**SELECTED EXTRACT:**
● ● ● ● ● ● ●

Booth Id:
BEHA012
Category:
Behavioral and Social Sciences
Year:
2020
Finalist Names:
Pachipala, Siddhu (School: College Park High School)
Abstract:
Chronic stress, a disorder marked by dangerously prolonged stress levels, is becoming increasingly widespread, and current diagnostic methods are inadequate to address the issue. The sole public tool to predict chronic stress is the Perceived Stress Scale (PSS), which is not administered during routine psychological checkups. This project aimed to produce an alternative tool to determine whether an individual was experiencing chronic stress. To this end, the researcher sought to employ machine learning to recognize patterns between an individual's writing characteristics and their self-reported stress score.

● ● ● ● ● ● ●

Dataset entries
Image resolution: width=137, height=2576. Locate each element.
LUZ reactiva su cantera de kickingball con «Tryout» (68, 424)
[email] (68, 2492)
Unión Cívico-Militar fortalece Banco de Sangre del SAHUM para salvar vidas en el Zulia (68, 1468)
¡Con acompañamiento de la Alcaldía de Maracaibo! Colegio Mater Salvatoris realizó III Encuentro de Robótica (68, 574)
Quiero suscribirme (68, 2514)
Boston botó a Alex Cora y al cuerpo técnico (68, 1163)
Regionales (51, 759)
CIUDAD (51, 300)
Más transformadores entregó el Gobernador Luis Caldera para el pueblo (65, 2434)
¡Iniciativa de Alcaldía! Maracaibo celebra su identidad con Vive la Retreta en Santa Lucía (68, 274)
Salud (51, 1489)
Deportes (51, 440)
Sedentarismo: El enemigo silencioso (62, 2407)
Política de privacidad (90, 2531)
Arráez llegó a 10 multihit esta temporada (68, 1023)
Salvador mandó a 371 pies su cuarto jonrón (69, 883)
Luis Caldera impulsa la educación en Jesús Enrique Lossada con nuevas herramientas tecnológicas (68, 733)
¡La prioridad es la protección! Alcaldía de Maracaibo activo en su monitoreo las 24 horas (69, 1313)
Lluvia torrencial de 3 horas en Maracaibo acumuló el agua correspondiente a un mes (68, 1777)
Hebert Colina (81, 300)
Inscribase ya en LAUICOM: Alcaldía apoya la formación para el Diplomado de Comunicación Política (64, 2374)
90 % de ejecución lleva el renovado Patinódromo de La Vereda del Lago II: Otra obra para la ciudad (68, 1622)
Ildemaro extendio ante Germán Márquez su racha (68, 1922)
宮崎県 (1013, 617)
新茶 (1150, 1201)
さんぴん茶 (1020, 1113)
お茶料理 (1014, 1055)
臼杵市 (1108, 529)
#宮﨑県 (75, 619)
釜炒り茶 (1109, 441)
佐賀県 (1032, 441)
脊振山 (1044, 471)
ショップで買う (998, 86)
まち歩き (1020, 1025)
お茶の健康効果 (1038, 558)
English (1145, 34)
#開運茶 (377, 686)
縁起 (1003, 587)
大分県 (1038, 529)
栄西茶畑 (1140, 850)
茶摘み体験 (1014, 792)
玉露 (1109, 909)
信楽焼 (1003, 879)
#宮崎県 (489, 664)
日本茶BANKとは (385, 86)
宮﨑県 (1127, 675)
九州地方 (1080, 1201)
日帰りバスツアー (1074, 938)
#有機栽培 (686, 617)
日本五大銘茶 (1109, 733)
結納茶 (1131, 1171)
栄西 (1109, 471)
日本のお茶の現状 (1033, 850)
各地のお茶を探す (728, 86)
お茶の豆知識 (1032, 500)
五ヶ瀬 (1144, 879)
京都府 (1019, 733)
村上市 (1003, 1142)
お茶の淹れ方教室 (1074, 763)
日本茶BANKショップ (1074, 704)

● ● ● ● ● ● ●

**ACTIVITIES:**
• 1. Answer these questions using the chronic stress project abstract.
(a) What is the booth ID?
(b) Under which category is the project listed?
(c) What is the only public tool for predicting chronic stress, according to the abstract?
• 2. Write a continuation of the chronic stress project abstract, picking up after its final sentence.

**RESPONSES IN ORDER:**
• 1.
(a) BEHA012
(b) Behavioral and Social Sciences
(c) The Perceived Stress Scale (PSS)

• 2.
To record respondents' writing, the researcher developed a positive prompt and a negative prompt. The researcher hypothesized that chronic stress patients feel constant psychological pressure, which manifests in writing patterns, especially in negative situations. Thus, the researcher predicted that the negative prompt would produce a more accurate tool than the positive prompt to predict chronic stress. To test this hypothesis, the researcher administered the PSS and the two prompts to 500 participants. The researcher then utilized the Linguistic Inquiry and Word Count program, a sentiment and semantic analytic software, to extract numerical data from participants' responses, employing machine learning to identify data correlations and generate a predictive tool autonomously.
Analysis of the predictive tool's efficacy revealed that the model based on responses to the positive prompt achieved 98% accuracy in predicting chronic stress in males and females based solely on writing samples (p<0.00001). Hence, the study created a predictive tool that can be self-administered and does not require extensive experience, unlike current predictive means.